- Exercise -
Give every line below again, exactly as it appears.

(Dataset entries)
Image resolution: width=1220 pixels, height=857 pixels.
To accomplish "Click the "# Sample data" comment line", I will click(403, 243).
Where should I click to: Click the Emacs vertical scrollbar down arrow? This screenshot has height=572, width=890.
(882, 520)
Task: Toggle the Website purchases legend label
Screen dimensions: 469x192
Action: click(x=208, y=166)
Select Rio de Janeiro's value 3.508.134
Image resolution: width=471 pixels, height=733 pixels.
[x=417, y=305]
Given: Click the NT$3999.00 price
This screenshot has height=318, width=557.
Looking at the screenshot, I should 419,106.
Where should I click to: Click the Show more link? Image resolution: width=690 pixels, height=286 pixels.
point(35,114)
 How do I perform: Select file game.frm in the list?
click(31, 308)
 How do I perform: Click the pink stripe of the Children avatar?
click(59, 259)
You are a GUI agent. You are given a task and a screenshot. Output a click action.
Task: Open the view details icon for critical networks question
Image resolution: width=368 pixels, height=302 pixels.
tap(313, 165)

- Solution for this exercise -
Image resolution: width=1220 pixels, height=857 pixels.
To accomplish "Click the "# Sample data" comment line", I will click(403, 243).
Where should I click to: Click the Emacs vertical scrollbar down arrow? This screenshot has height=572, width=890.
(882, 520)
Task: Toggle the Website purchases legend label
Screen dimensions: 469x192
Action: click(x=208, y=166)
Select Rio de Janeiro's value 3.508.134
Image resolution: width=471 pixels, height=733 pixels.
[x=417, y=305]
Given: Click the NT$3999.00 price
This screenshot has height=318, width=557.
Looking at the screenshot, I should 419,106.
Where should I click to: Click the Show more link? Image resolution: width=690 pixels, height=286 pixels.
point(35,114)
 How do I perform: Select file game.frm in the list?
click(31, 308)
 How do I perform: Click the pink stripe of the Children avatar?
click(59, 259)
You are a GUI agent. You are given a task and a screenshot. Output a click action.
Task: Open the view details icon for critical networks question
Image resolution: width=368 pixels, height=302 pixels.
tap(313, 165)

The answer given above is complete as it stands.